The challenge focuses on RDF-to-text generation, similarly to WebNLG 2017 but targeting Breton, Irish, Maltese, Welsh, and Russian;

The challenge consists in mapping data to text. The training data consists of Data/Text pairs where the data is a set of triples extracted from DBpedia and the text is a verbalisation of these triples.

For instance, given the 4 RDF triples:

<entry category="Company" eid="Id21" shape="(X (X) (X) (X) (X))" shape_type="sibling" size="4">
    <modifiedtripleset>
        <mtriple>Trane | foundingDate | 1913-01-01</mtriple>
        <mtriple>Trane | location | Ireland</mtriple>
        <mtriple>Trane | foundationPlace | La_Crosse,_Wisconsin</mtriple>
        <mtriple>Trane | numberOfEmployees | 29000</mtriple>
    </modifiedtripleset>
</entry>

the aim is to generate a text such as (English text):

Trane, which was founded on January 1st 1913 in La Crosse, Wisconsin, is based in Ireland.

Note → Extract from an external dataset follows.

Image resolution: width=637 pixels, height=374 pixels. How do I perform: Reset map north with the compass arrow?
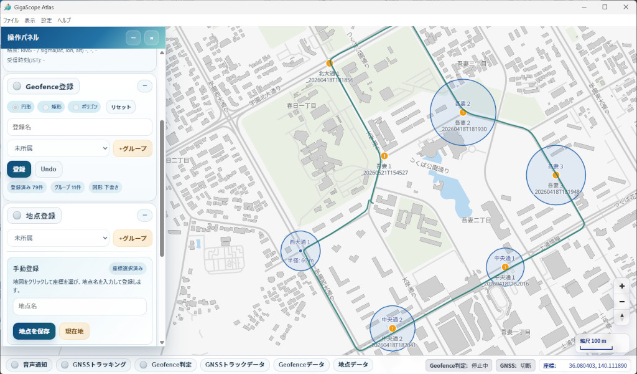pos(621,317)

It has 29,000 employees.

or (Russian text):

Компания "Тране", основанная 1 января 1913 года в Ла-Кроссе в штате Висконсин, находится в Ирландии. В компании работают 29 тысяч человек.

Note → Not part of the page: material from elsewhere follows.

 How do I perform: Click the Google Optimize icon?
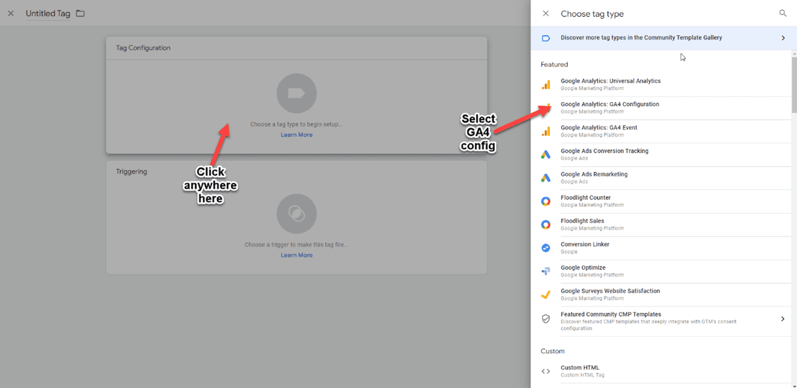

As the example illustrates, the task involves specific NLG subtasks such as sentence segmentation (how to chunk the input data into sentences), lexicalisation (of the DBpedia properties), aggregation (how to avoid repetitions) and surface realisation (how to build a syntactically correct and natural sounding text).

Supported Tasks and Leaderboards

The dataset supports a Structured to Text task which requires a model takes a set of RDF (Resource Description Format) triples from a database (DBpedia) of the form (subject, property, object) as input and write out a natural language sentence expressing the information contained in the triples.

The dataset is used in the WebNLG 2023 challenge.

Results are evaluated with automatic metrics: BLEU , METEOR , ChrF++ , TER and BERTscore . Additionally, result are assessed according to criteria such as grammaticality/correctness, appropriateness/adequacy, fluency/naturalness, etc., by native speakers.

Languages

The dataset comprises Breton ( br ), Welsh ( cy ), Irish ( ga ), Maltese ( mt ) and Russian ( ru ) languages.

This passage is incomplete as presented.